Glutamate receptor genes more active in females with major depressive disorder
Analyses of brain tissue from postmortem subjects indicate disruption of the glutamase system occurs in the dorsolateral prefrontal cortex of patients with major depressive disorder and those who commit suicide, and the disruption may be more severe in female patients.
“The rapid antidepressant efficacy of ketamine may depend on increased glutamate neurotransmission through the activity of multiple [glutamate receptor] subtypes, possibly leading to optimal levels of synaptogenesis,” the researchers wrote. “Reduced numbers of synapses have been reported in the [dorsolateral prefrontal cortex] of patients with [major depressive disorder] and also in rodent models of stress. Conventional antidepressant drugs appear to reverse these neuronal deficits after a time delay, whereas ketamine rapidly induces synaptogenesis and reverses the synaptic deficits caused by chronic stress in animal models of depression.”
To determine if glutamate receptor gene expression is altered in the dorsolateral prefrontal cortex of patients with major depressive disorder (MDD), researchers evaluated postmortem brain tissue from 53 patients with MDD and 32 mentally healthy patients. Thirty-four of the patients with MDD committed suicide. Gene expression was measured via Applied Biosystems assays.
Patients with MDD exhibited higher expression levels in most glutamatergic genes tested in the dorsolateral prefrontal cortex (P = .006).
Gene expression differences occurred mostly in female patients, according to post hoc analysis. Higher expression levels of GRIN1, GRIN2A-D, GRIA2-4, GRIK1-2, GRM1, GRM4, GRM5 and GRM7 were detected among female patients with MDD.
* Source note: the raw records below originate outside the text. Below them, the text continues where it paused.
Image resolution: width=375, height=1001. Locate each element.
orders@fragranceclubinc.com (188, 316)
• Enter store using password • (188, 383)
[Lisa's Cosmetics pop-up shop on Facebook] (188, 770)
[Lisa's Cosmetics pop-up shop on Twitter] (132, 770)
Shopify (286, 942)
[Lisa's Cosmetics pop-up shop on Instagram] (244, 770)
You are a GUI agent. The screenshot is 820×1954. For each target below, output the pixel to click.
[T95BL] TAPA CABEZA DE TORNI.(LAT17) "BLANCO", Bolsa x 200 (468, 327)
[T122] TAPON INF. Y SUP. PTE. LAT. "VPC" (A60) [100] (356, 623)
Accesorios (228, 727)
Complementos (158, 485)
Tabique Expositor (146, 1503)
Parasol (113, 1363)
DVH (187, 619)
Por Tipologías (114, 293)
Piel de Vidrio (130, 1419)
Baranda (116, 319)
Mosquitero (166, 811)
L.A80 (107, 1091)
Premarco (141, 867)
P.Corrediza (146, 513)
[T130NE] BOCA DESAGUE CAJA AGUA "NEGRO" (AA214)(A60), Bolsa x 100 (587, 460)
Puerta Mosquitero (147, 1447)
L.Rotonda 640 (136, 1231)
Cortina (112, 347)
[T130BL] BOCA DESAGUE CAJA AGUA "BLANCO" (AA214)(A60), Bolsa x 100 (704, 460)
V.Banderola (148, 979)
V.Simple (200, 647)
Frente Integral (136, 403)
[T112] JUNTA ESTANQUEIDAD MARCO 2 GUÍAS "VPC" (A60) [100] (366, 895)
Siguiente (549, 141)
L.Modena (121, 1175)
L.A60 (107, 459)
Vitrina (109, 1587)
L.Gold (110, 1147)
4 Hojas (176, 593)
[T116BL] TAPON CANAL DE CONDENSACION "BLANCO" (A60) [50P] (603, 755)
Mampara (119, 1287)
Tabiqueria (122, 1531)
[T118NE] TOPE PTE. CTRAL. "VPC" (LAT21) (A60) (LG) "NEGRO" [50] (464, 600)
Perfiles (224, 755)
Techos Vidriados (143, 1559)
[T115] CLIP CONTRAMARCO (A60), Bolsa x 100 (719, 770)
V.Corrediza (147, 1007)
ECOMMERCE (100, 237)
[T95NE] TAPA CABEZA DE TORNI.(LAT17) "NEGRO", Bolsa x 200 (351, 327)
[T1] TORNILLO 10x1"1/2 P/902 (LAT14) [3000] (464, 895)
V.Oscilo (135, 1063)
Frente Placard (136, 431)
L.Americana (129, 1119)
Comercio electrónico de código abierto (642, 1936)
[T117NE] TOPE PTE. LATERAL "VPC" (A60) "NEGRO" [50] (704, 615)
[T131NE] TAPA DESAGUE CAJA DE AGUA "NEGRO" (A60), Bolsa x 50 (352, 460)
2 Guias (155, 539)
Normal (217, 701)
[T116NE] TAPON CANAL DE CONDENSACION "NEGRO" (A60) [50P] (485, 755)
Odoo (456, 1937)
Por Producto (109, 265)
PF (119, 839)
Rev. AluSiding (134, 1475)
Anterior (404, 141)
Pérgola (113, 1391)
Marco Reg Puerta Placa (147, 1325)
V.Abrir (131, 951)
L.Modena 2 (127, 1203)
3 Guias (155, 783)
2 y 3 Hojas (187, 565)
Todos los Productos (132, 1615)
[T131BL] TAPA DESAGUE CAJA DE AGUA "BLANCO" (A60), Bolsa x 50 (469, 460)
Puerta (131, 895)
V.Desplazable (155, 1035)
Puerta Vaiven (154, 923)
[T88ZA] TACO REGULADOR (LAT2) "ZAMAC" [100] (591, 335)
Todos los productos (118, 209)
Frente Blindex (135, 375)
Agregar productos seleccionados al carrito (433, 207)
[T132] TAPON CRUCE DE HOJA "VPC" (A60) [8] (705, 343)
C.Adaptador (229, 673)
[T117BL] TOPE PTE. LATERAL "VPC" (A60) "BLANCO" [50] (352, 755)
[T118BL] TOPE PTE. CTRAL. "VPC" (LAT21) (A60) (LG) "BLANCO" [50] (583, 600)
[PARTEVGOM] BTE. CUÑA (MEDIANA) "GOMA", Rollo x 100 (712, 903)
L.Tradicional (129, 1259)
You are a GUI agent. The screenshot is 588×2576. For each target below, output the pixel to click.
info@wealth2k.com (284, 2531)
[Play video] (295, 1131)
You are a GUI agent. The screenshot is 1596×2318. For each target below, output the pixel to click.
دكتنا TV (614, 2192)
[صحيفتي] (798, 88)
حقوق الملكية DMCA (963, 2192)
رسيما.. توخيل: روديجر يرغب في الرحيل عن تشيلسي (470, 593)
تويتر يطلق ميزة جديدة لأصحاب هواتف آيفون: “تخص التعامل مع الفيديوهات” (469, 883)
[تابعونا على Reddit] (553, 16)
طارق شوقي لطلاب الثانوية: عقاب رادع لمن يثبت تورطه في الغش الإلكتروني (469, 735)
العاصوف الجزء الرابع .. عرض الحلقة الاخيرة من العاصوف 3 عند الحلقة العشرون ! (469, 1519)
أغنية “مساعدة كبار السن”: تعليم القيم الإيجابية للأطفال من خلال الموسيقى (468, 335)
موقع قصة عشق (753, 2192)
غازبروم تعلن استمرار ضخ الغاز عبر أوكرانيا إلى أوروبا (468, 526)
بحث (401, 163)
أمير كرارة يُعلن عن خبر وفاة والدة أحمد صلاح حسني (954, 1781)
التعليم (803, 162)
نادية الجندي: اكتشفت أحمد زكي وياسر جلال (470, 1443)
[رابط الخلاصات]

GRM5 expression was lower among male patients with MDD than healthy males.
Patients with MDD who committed suicide had higher expression levels of GRIN2B, GRIK3 and GRM2 compared with patients with MDD who did not commit suicide.
“Our data indicate that females with major depression who are at high risk of suicide may have the greatest antidepressant benefit from drugs that act on the glutamate system, such as ketamine,” study researcher Monsheel Sodhi, PhD, of the University of Illinois at Chicago, said in a press release.
“These data may indicate that specific abnormalities occur directly in the glutamatergic system in the [dorsolateral prefrontal cortex] in MDD and that these abnormalities are most severe in female patients. Our findings may also reveal novel biomarkers for MDD and suicide. The mechanisms underlying the effects detected require further investigation,” Sodhi and colleagues concluded. – by Amanda Oldt
Disclosure: The researchers report no relevant financial disclosures.